RCTCxxBridge invalidate should only ever be called from RCTBridge. And RCTBridge invalidate and reload (but not dealloc) schedules RCTCxxBridge invalidate on the main thread:

https://github.com/facebook/react-native/blob/main/packages/react-native/React/Base/RCTBridge.mm?fbclid=IwZXh0bgNhZW0CMTEAAR0vNpP3fC5jmfsIbD3EGeU8ynLhumgdGU2JgStLpsMNIT8VNT9PqeT3N2I_aem__qaj5Hd0GAQmvSVLs7dQZA#L368

So, it's very curious that you're running into this issue. Could it be that in your code, you're relying on the dealloc method of RCTBridge? And that just synchronously deallocates the RCTCxxBridge on the current (i.e: potentially non-main) thread?

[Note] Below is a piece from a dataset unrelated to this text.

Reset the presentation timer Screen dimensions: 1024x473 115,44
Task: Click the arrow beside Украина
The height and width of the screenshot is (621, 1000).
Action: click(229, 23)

Your curiosity is mine as well. Before I submitted this PR, I was also suspecting if there is a certain place in my code or 3rd-party library code where the RCTBridge or the RCTCxxBridge deallocation is invoked explicitly, but I didn't manage to find it. However anyway, we always need to ensure the RCTCxxBridge invalidation to be run on the main thread, is it right? If so, it makes sense to wrap it with the RCTExecuteOnMainQueue?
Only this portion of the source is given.